Other parameters to consider

Previous studies have shown that the number of times arena tests are repeated might affect personality measures (e.g. Dingemanse et al. 2012 for birds). We found that individual red and grey squirrels tended to be less active in subsequent tests than in the first one, suggesting some degree of habituation to the arena reducing the activity during OFT. Such a decrease in the intensity of activity/exploration behaviours over trails was found in many studies on birds and small mammals (Archer 1973;Dingemanse et al. 2002;Boon et al. 2007Boon et al. , 2008Martin & Réale 2008;Boyer et al. 2010;Montiglio et al. 2010;Taylor et al. 2012).

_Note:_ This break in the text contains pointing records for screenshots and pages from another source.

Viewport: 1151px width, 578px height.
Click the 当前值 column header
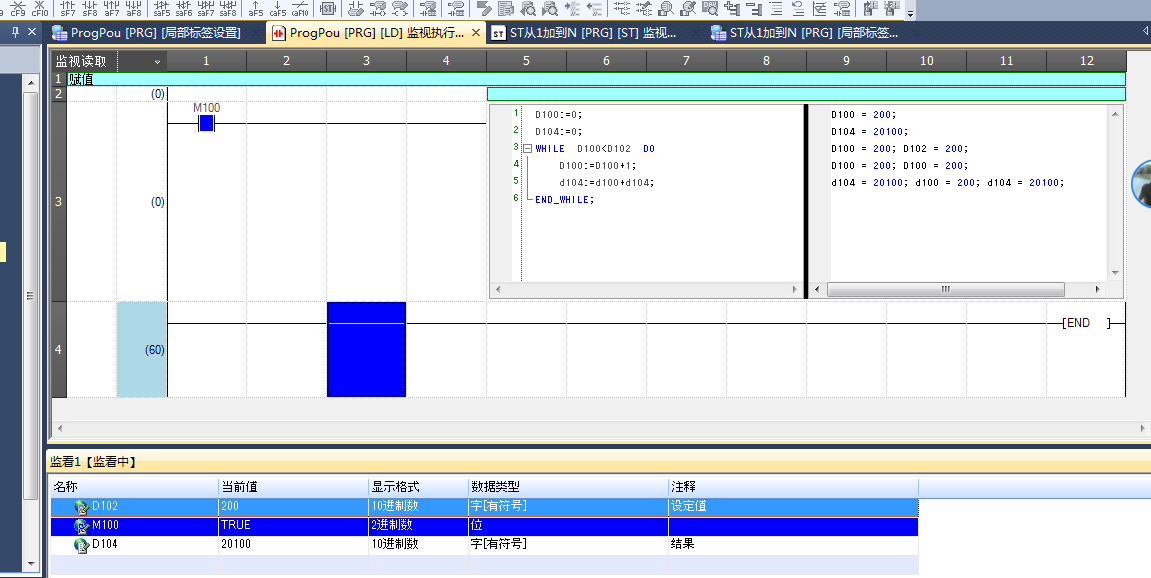[x=293, y=487]
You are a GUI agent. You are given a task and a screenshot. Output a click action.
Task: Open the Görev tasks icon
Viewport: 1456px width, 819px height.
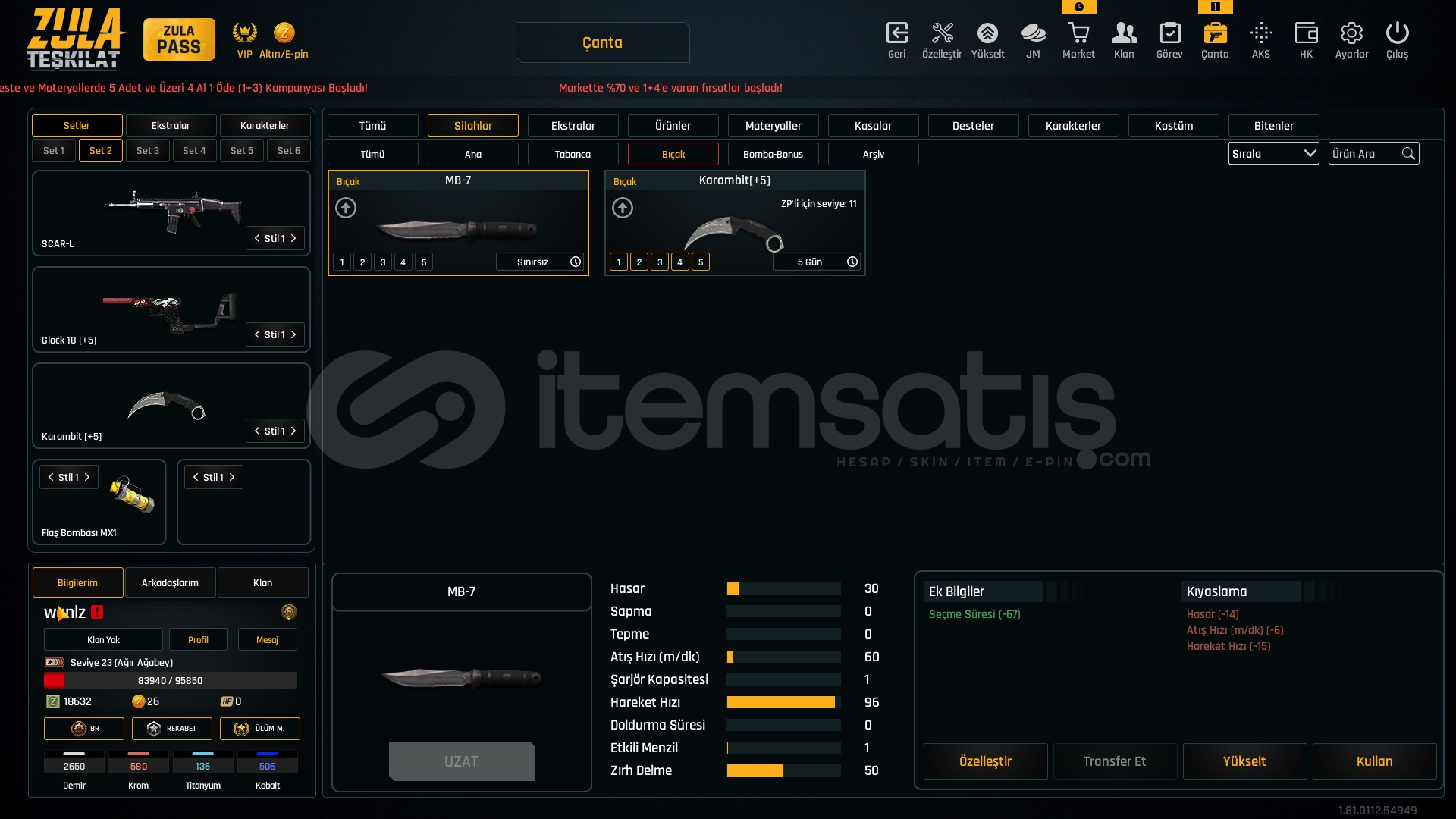(x=1169, y=33)
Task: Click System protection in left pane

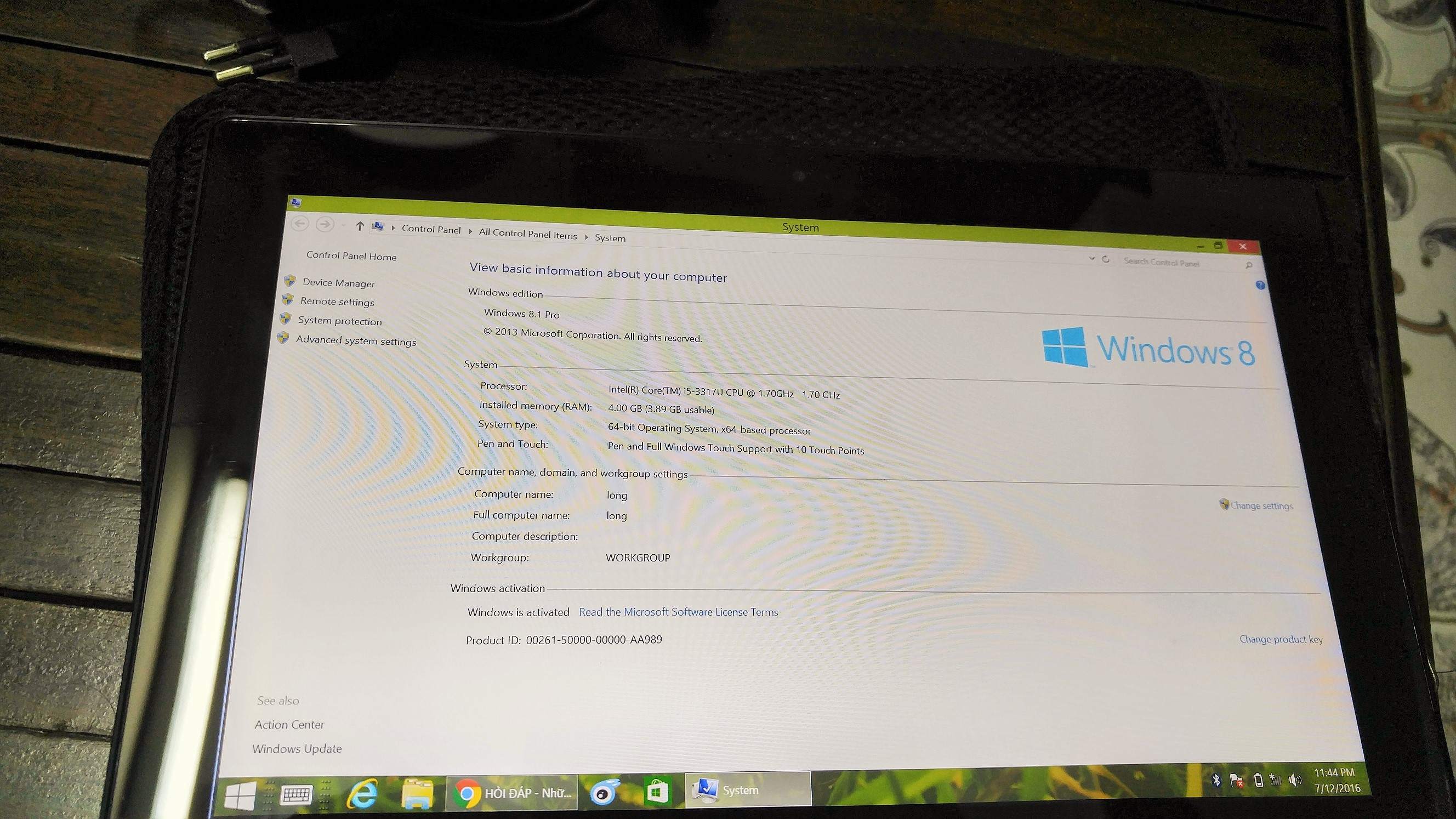Action: (340, 321)
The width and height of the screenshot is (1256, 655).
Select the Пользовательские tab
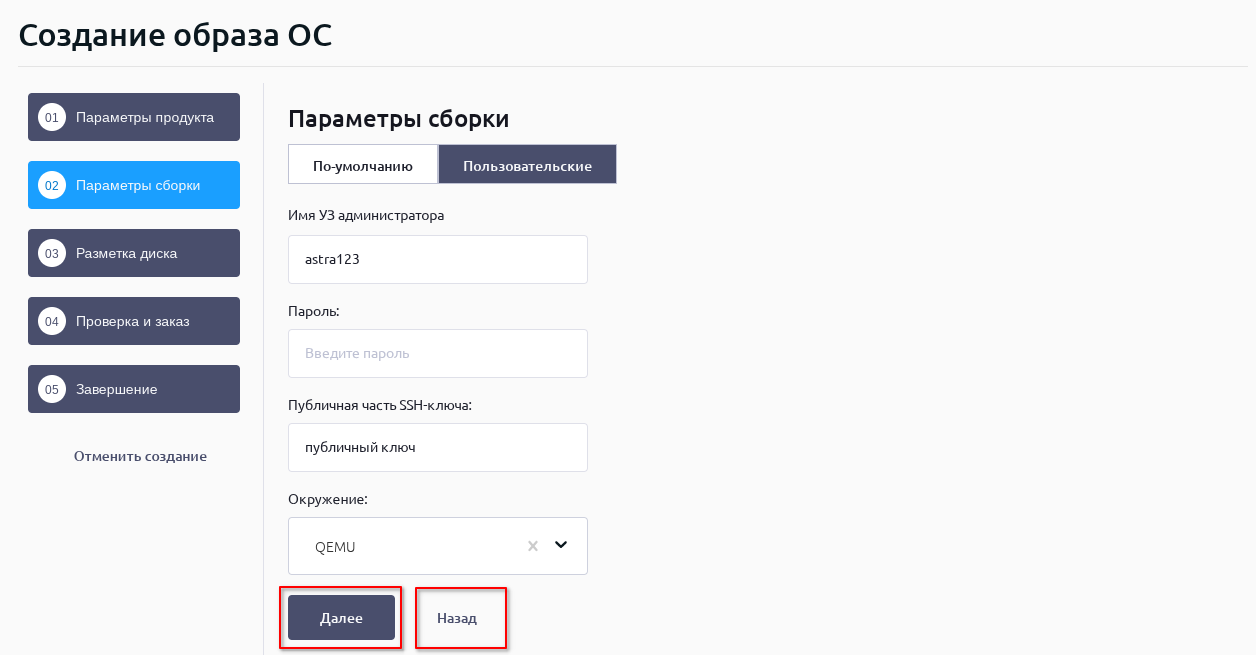pyautogui.click(x=527, y=165)
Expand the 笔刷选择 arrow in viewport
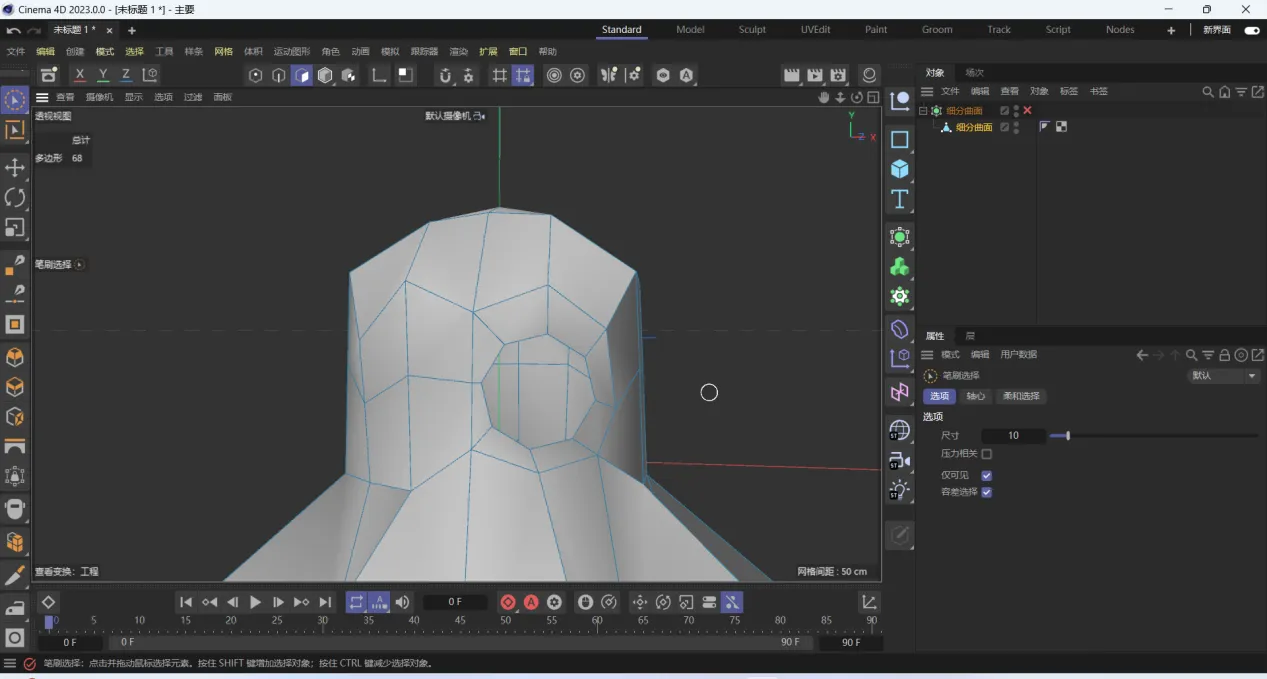 (x=80, y=265)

Carter et al. (2013) suggested that the context of the open-field test (free vs forced test context) may create bias in behaviours: free open-field tests are more likely to measure voluntary exploration/curiosity and information gathering behaviour, while forced open-field tests might also be measuring fear and/or anxiety (Misslin & Cigrang 1986). In this study, we did not record any difference in personality between squirrels trapped for the first time or recaptured. Animals trapped for the first time live a stressing situation never experienced before but this did not affect their activity or sociability, indicating that the tests used measured their personality and not their fearfulness. To further exclude that OFT could be measuring a mixture of different personality traits simultaneously, we will compare direct arena test measures of personality traits with indirect ones derived from standardised capture-mark-recapture data (convergent validity) in future studies (see also Boon et al. 2008;Boyer et al. 2010;Carter et al. 2013).

CONCLUSIONS

The arena test allows researchers to study animal personality in a controlled environment, determining personality traits that are repeatable within, and comparable among individuals. We suggest that the use of arena tests should be preceded by studying the behaviour of the animals in wild, to facilitate defining ethograms and the classification of single behaviours in groups linked to personality traits. Using different approaches to measure a single personality trait (EB and FA) will be useful to evaluate whether an EB distinction is also supported by the statistical approach. For rodent personality research, we recommend to start testing a small group of animals for a longer duration (not more than 7 min/test) and next evaluate which shorter duration is valid to measure interindividual differences in personality without losing information. Afterwards, animals can be tested only for the short time, reducing stress and habituation as well as operator time. The number and frequency of test replicates will depend on different parameters: the research questions, the kind of repeatability that is in question (long-term, short-term), and/or the species' longevity. For tree squirrels, considering within-year repeatability, we suggest to test an individual no more than 2 times per season (e.g. breeding season) or year and to allow for at least 2 months between repetitions. Where personality is expected to have both a fixed and a variable component (Carere et al. 2005;Dingemanse et al. 2012), personality traits should be examined each year to study potential variation linked with, for example, age, dominance status or breeding experience.